[GIVEN PASSAGE start]

Alain continues to be sullen and highly resents the daily weigh-in sessions that his father is requiring. Once a day, Alain must be weighed. In order to avoid this situation, X relegates this dubious task to Ali, who suffers silently through it all. Then, one day when it is time for Alain to be weighed, Ali asks to speak with X privately. X learns that Alain has been extorting money from Ali and that Ali has been paying him because Ali is just a bidoon. Incensed he pays Ali the money that had been taken from him, and sends him on a week-long vacation, just until Alain goes back home for good. To punish the boy X has Alain write several essays. When X reads them he learns that the boy stole the money from the ATM at the request of his mother, and that he took the fall for his mother. X forwards the essays on to Sanrdos with the hope that Sandros will excuse the boy. He also tells Sandros, in the same email, about Alain's extortion of money from Ali. Thinking that he's taken care of his major stress factors, he leaves to go home.

[GIVEN PASSAGE end]
[DATA SECTION start]

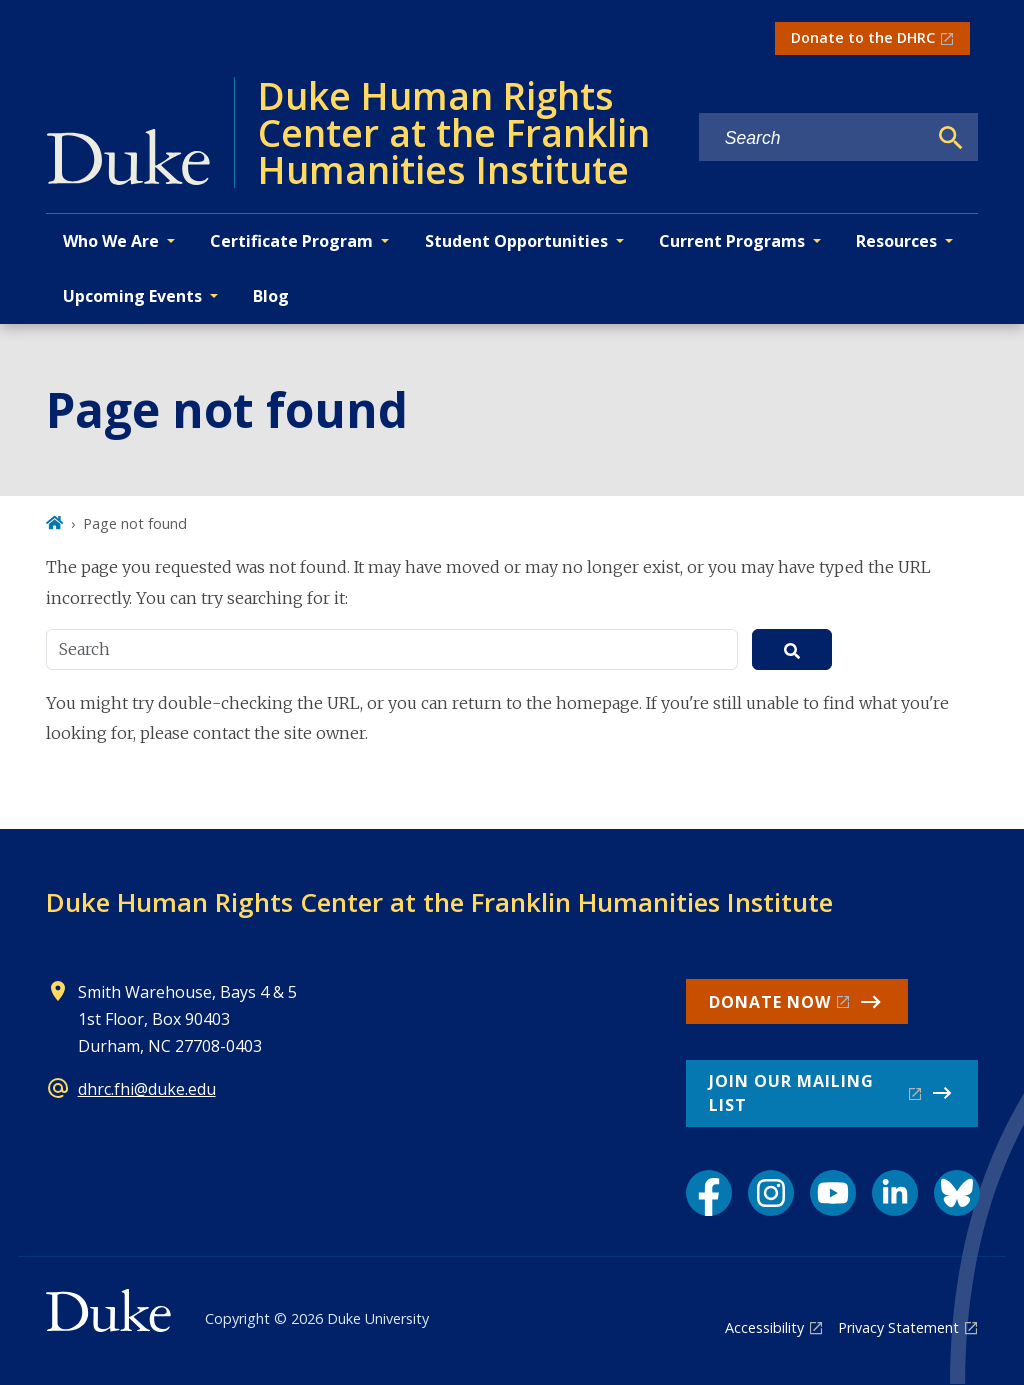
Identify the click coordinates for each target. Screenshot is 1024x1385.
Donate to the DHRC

[DATA SECTION end]

LIST OF TASKS:
- 1) Sum up the summary about Alain in two sentences.
- 2) Go on with the summary about Alain, starting after X leaves to go home.
The data have no connection to the summary about Alain.

ANSWERS FOR THE EXERCISE:
- 1) Alain resents the daily weigh-ins his father requires, and X passes the task to Ali until Ali reveals that Alain has been extorting money from him, so X repays Ali and sends him on a week-long vacation. Essays X assigns as punishment show that Alain stole money from the ATM at his mother's request and took the fall for her, and X forwards them to Sandros, along with word of the extortion, before leaving to go home.

- 2)
X finds out that Ollie is leaving Dubai and will shortly head out to Shanghai where he will replicate the same success he's had in Dubai. This news devastates X as Ollie was the closest thing he has had to a true friend. Ollie encourages him to leave Dubai as well. Later, Sandros visits X's office and confronts him about the email. He says that Ali is to be fired because Ali was alone in the rest room with Alain, when they were weighing him. Sandros has 'fired' X many times before and then taken it back, so when he fires X this time, X doesn't pay any attention to it. This time, however, Sandros is serious and has all of his assets frozen. X calls his friend Eddie (Sandros's brother) who tells him to fly to New York that night and that they will discuss things. He assures X that things will work out okay.

When X arrives in New York, after having been gone for four years, he is disgusted, as nothing seems to have changed. It all looks the same to him, even though he expected it to have gotten 'better'. He is also worried that he might run into Jenn, though this is unfounded. He meets Eddie in a restaurant and Eddie tells him that he's done some investigation into the events in Dubai and that it would be best if X would simply stay in the U.S. To go back to Dubai would be to admit guilt and to be arrested. X is beyond upset because he's done nothing to deserve this punitive action by the Batros family. The Dubai police have been brought into the entire ordeal and the Batros Foundation is also under investigation for money laundering. Since X's name is all over both documents in the office and the Foundation, it is likely, Eddie tells him that he will be imprisoned indeterminately.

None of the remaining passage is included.